NOTE: This article was written by Stephanie Tourles. The information is true and complete to the best of the author's knowledge. All recommendations are made without guarantee on the part of Ms. Tourles. She disclaims any liability in connection with the use of this information. It is for educational purposes only.

Thursday, December 1, 2011

Energizing Travel-Ready Snack Food

Holiday Greetings To All! Today is December 1st, 2011 . . . and can you believe it . . . we had 10" of snow last week, yet it was 60 degrees yesterday morning and all has melted???? Strange weather this November in Maine, indeed! The entire month has been quite balmy, which is okay with me as I don't look forward to the sub-zero windchills which usually arrive in January. I'm enjoying this unseasonable warmth for as long as Mother Nature continues to extend her gift.

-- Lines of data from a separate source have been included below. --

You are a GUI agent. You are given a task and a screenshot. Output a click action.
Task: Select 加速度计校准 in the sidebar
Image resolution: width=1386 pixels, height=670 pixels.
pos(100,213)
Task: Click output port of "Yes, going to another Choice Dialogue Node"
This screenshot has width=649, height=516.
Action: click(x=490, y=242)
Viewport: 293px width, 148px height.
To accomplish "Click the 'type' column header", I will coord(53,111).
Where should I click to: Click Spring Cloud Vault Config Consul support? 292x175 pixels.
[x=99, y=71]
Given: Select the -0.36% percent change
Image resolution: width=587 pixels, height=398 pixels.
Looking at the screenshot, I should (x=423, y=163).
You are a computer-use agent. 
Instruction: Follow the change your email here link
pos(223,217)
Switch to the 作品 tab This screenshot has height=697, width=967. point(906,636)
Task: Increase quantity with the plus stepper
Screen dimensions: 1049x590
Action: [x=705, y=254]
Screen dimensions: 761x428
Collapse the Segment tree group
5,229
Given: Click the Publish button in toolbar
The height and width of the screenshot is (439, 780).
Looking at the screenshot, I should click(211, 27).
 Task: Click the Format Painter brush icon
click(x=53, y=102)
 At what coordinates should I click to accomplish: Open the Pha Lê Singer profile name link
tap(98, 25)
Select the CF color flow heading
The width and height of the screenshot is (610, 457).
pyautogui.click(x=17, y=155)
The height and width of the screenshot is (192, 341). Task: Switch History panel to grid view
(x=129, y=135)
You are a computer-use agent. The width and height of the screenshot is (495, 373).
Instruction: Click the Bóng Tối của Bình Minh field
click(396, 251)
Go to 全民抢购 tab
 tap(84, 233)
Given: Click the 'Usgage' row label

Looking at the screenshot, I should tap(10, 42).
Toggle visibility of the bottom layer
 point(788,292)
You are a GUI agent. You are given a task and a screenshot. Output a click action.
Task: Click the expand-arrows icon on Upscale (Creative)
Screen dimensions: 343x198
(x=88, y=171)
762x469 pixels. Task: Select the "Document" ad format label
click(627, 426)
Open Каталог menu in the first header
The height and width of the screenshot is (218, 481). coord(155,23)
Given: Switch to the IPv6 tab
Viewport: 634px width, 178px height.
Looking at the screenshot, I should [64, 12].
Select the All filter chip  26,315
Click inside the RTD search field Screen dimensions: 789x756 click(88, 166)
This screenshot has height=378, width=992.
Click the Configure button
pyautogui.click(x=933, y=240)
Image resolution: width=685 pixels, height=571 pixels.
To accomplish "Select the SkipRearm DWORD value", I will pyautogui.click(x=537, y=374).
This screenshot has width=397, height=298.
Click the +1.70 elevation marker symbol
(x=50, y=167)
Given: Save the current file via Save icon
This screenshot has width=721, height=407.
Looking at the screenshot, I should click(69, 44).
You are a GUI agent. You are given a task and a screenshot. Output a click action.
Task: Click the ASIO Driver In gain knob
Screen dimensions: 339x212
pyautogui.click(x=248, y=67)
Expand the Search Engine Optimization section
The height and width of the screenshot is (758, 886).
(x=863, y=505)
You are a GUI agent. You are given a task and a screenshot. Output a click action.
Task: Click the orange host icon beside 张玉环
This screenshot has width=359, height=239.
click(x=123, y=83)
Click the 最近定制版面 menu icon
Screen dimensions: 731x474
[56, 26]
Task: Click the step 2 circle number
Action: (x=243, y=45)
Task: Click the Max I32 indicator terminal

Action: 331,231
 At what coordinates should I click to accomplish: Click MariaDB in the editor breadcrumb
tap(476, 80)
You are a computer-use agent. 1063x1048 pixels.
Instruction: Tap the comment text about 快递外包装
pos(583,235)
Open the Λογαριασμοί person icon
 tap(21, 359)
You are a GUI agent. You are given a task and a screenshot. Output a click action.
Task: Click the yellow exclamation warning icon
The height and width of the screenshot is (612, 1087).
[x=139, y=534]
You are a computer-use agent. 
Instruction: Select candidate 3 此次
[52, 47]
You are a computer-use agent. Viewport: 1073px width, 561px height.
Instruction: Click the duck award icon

Speaking of the Holidays . . . do you ever notice that when you are in the Holiday shopping mode and traveling about town in your car in search of presents, that you get the munchies? I know I do. And, if I don't have some kind of nutritious, yummy snack food in my vehicle, then I tend to nosh on whatever junk food is convenient . . . be it at a local fast food establishment; grabbing candy and cookie samples at the mall; or downing too many vegan hot chocolates served from a quaint coffee shop. The calories add up with little-to-no nutrient value.

Today, I'm going to share with you one of my favorite portable snack foods that I tuck in my purse, backpack, or carry-on travel bag. When I get hungry and there's no healthful, satisfying meal in site anytime soon, I reach for a handful of this filling mix. It's easy to make, nutrient-rich, all raw, your kids will love it, and it's super tasty. Enjoy!

Mighty Herculean Trail Mix

I can't guarantee you the brute force of a mighty Greek god, but with regular consumption of this blend, I can guarantee you more than enough energy to sail through your busy day. This mix, with its plethora of unrefined, complex carbohydrates and fiber, helps keep your sugar level balanced, thus keeps the urge to binge on junk food at bay. Bonus: A handful eaten daily, followed by a large glass of water, will help relieve chronic constipation. Not a bad benefit from a tasty snack!

Ingredients:
- 1/2 cup prunes, pitted
- 1/2 cup dried, pitted cherries, sweetened with apple juice or unsweetened (dried blueberries or apricots can be substituted)
- 1/2 cup jumbo raisins or currants
- 1/2 cup raw walnuts, whole or pieces
- dash of ground cinnamon or pumpkin pie spice
- dash cayenne pepper powder (optional, but does add a bit of "zing & bite")
- pinch of sea salt

Method:
1. Cut the prunes and the cherries in half, if large, and remove pits of necessary.
2. Combine the prunes, cherries, raisins, walnuts, spices, and sea salt in a medium bowl and toss well to blend.
3. Store in a tightly sealed ziplock freezer bag in the refrigerator for up to 6 months or in a dark, cool cabinet for up to 2 months.

Yield: 8, 1/4 cup servings

A Good Source Of: antioxidants galore, blood-building iron, zinc, copper, potassium, boron, silicon, phosphorus, manganese, magnesium, calcium, B vitamins, omega-3 fatty acids, protein, natural sugars, and fiber

NOTE: This article is by Stephanie Tourles and adapted from her most recent book, "Raw Energy", Storey Publishing, 2009. The information is true and complete to the best of the author's knowledge. All recommendations are made without guarantee on the part of the author. She disclaims any liability in connection with the use of this information. It is for educational purposes only.